A Putative Role for the Tomato Genes DUMPY and CURL-3 in Brassinosteroid Biosynthesis and Response

Abstract: The dumpy (dpy) mutant of tomato (Lycopersicon esculentum Mill.) exhibits short stature, reduced axillary branching, and altered leaf morphology. Application of brassinolide and castasterone rescued the dpy phenotype, as did C-23-hydroxylated, 6-deoxo intermediates of brassinolide biosynthesis. The brassinolide precursors campesterol, campestanol, and 6-deoxocathasterone failed to rescue, suggesting that dpy may be affected in the conversion of 6-deoxocathasterone to 6-deoxoteasterone, similar to the Arabidopsis constitutive photomorphogenesis and dwarfism (cpd) mutant.

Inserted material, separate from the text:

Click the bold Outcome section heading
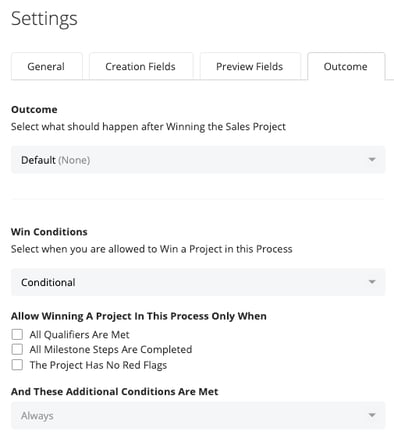The width and height of the screenshot is (394, 438). click(x=34, y=109)
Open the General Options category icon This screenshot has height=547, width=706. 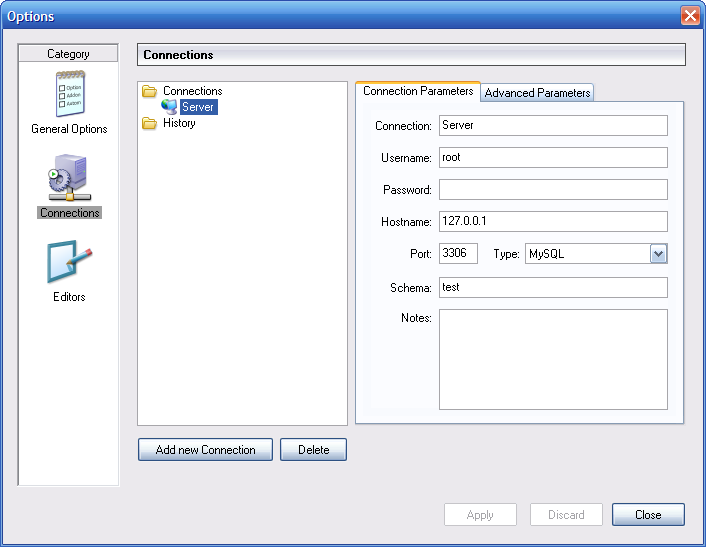(x=69, y=95)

Measurements of endogenous brassinosteroid levels by gas chromatography-mass spectrometry were consistent with this hypothesis. To examine brassinosteroid-regulated gene expression in dpy, we performed cDNA subtractive hybridization and isolated a novel xyloglucan endotransglycosylase that is regulated by brassinosteroid treatment. The curl-3 (cu-3) mutant (Lycopersicon pimpinellifolium [Jusl.] Mill.) shows extreme dwarfism, altered leaf morphology, de-etiolation, and reduced fertility, all strikingly similar to the Arabidopsis mutant brassinosteroid insensitive 1 (bri1). Primary root elongation of wild-type L. pimpinellifolium seedlings was strongly inhibited by brassinosteroid application, while cu-3 mutant roots were able to elongate at the same brassinosteroid concentration. Moreover, cu-3 mutants retained sensitivity to indole-3-acetic acid, cytokinins, gibberellin, and abscisic acid while showing hypersensitivity to 2,4-dichlorophenoxyacetic acid in the root elongation assay. The cu-3 root response to hormones, coupled with its bri1-like phenotype, suggests that cu-3 may also be brassinosteroid insensitive.

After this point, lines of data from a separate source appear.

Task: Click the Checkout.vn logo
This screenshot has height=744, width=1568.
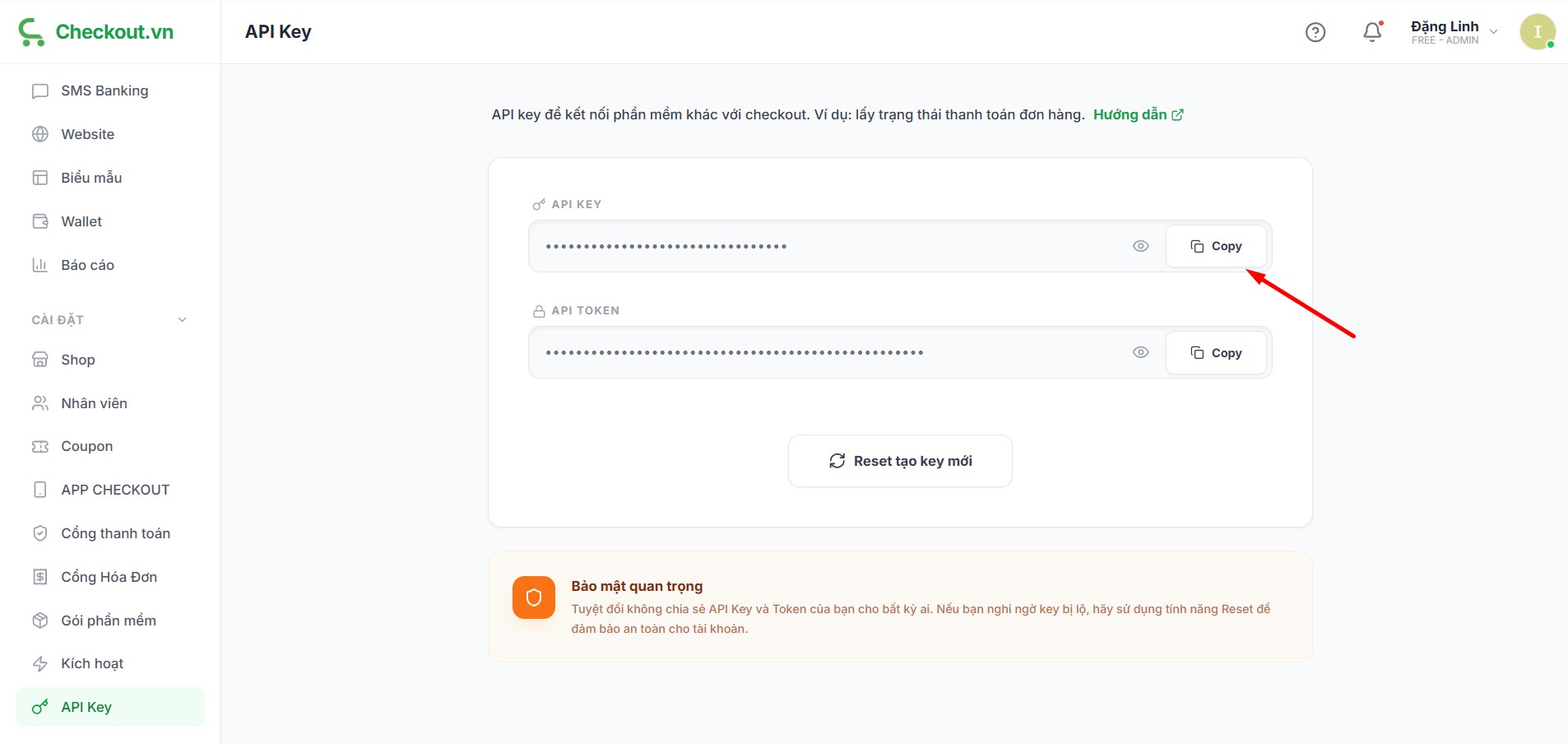Action: pos(96,32)
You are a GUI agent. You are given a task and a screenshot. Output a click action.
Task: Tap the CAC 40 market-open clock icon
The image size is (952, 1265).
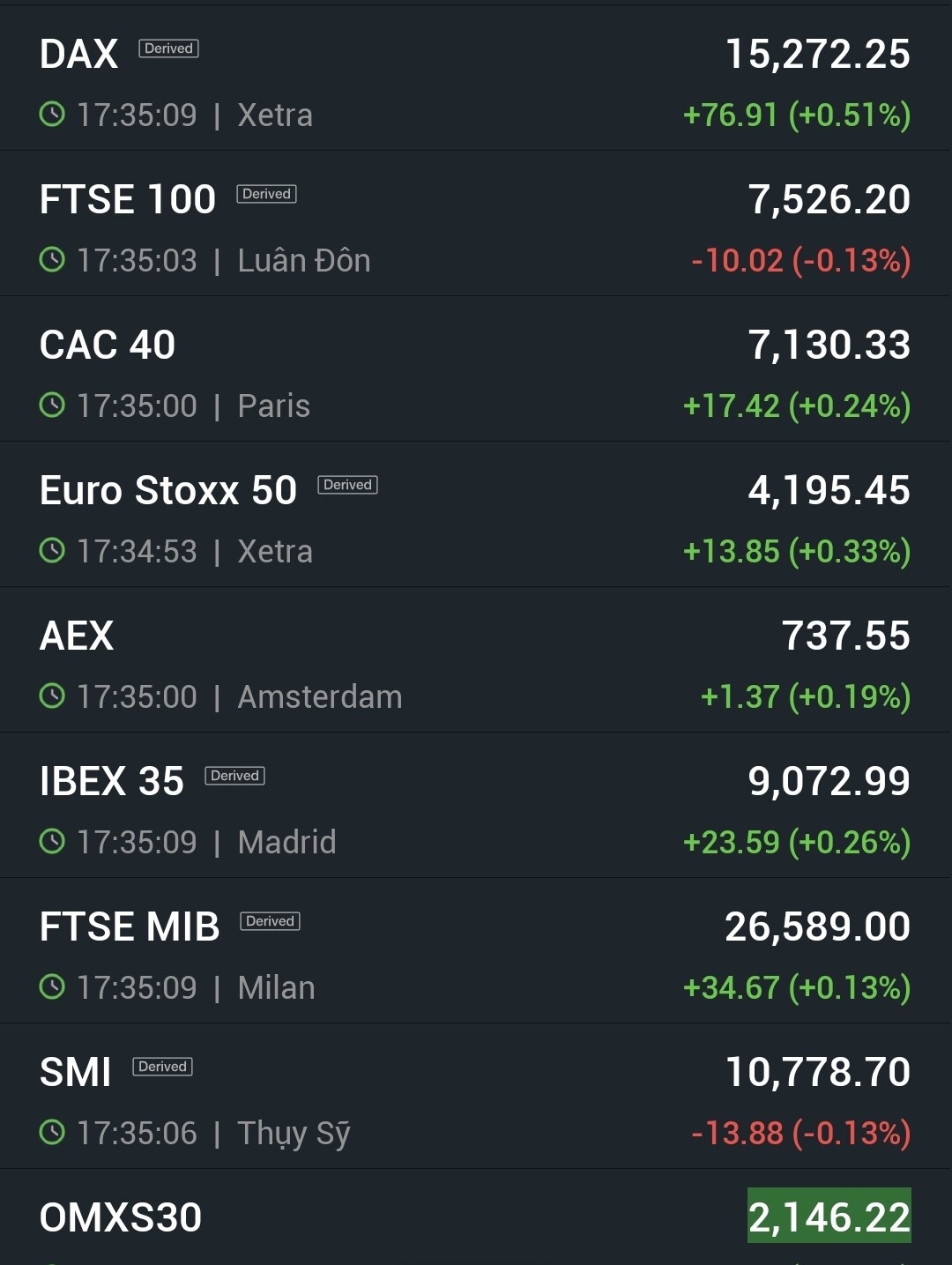(x=52, y=406)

Recombinant brassinosteroid insensitive 1 receptor-like kinase autophosphorylates on serine and threonine residues and phosphorylates a conserved peptide motif in vitro.

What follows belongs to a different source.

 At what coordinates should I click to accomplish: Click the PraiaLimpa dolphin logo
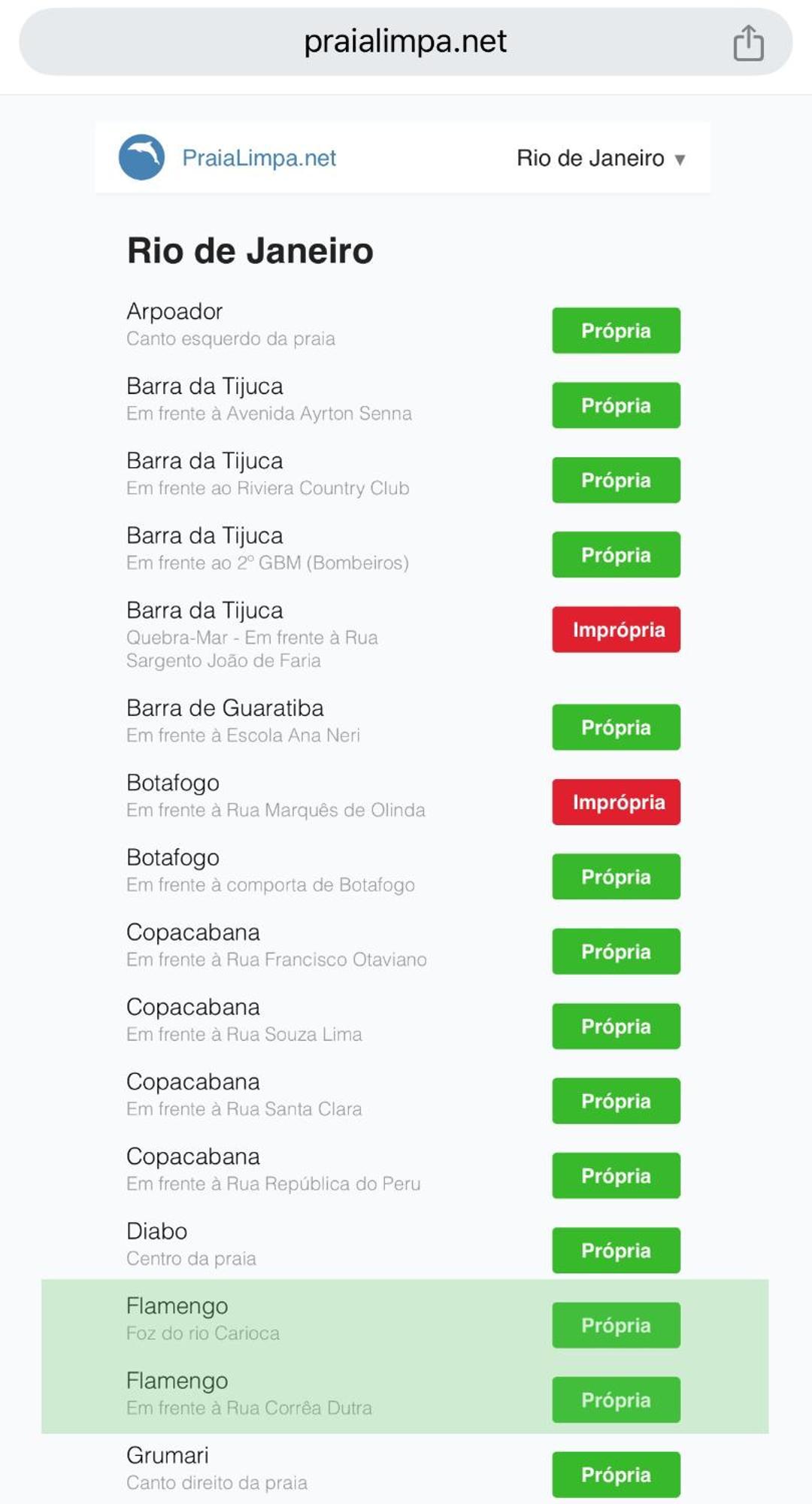pos(141,157)
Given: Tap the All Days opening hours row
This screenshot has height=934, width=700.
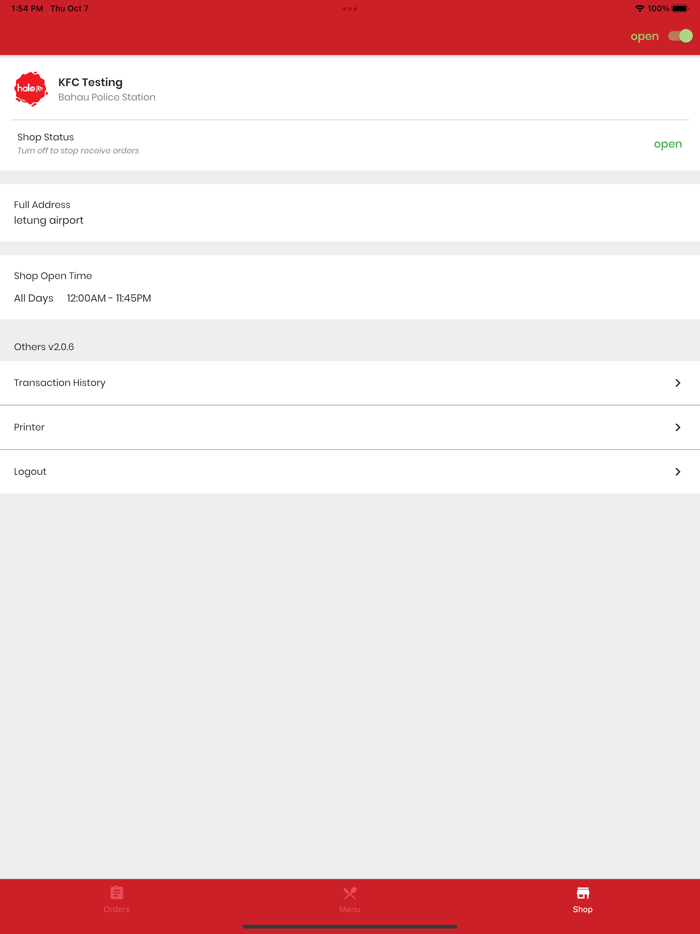Looking at the screenshot, I should [82, 298].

Abstract: BRASSINOSTEROID-INSENSITIVE 1 ( BRI1 ) encodes a putative Leucine-rich repeat receptor kinase in Arabidopsis that has been shown by genetic and molecular analysis to be a critical component of brassinosteroid signal transduction. In this study we examined some of the biochemical properties of the BRI1 kinase domain (BRI1-KD) in vitro, which might be important predictors of in vivo function. Recombinant BRI1-KD autophosphorylated on serine (Ser) and threonine (Thr) residues with p-Ser predominating. Matrix-assisted laser desorption/ionization mass spectrometry identified a minimum of 12 sites of autophosphorylation in the cytoplasmic domain of BRI1, including five in the juxtamembrane region (N-terminal to the catalytic KD), five in the KD (one each in sub-domains I and VIa and three in sub-domain VIII), and two in the carboxy terminal region. Five of the sites were uniquely identified (Ser-838, Thr-842, Thr-846, Ser-858, and Thr-872), whereas seven were localized on short peptides but remain ambiguous due to multiple Ser and/or Thr residues within these peptides. The inability of an active BRI1-KD to transphosphorylate an inactive mutant KD suggests that the mechanism of autophosphorylation is intramolecular. It is interesting that recombinant BRI1-KD was also found to phosphorylate certain synthetic peptides in vitro. To identify possible structural elements required for substrate recognition by BRI1-KD, a series of synthetic peptides were evaluated, indicating that optimum phosphorylation of the peptide required R or K residues at P − 3, P − 4, and P + 5 (relative to the phosphorylated Ser at P = 0).

The Arabidopsis PHD-finger protein SHL is required for proper development and fertility.

Abstract: The SHL gene from Arabidopsis thaliana encodes a small nuclear protein that contains a BAH domain and a PHD finger. Both domains are found in numerous (putative) transcriptional regulators and chromatin-remodeling factors. Different sets of transgenic lines were established to analyze the physiological relevance of SHL. SHL expression driven by the CaMV 35S promoter results in reduced growth, early flowering, early senescence, and impaired flower and seed formation. Antisense inhibition of SHL expression gives rise to dwarfism and delayed development. In-frame N-terminal fusion of the SHL protein to β-glucuronidase (GUS) directs GUS to the nucleus of stably transformed Arabidopsis plants. Thus, SHL encodes a novel putative regulator of gene expression, which directly or indirectly influences a broad range of developmental processes.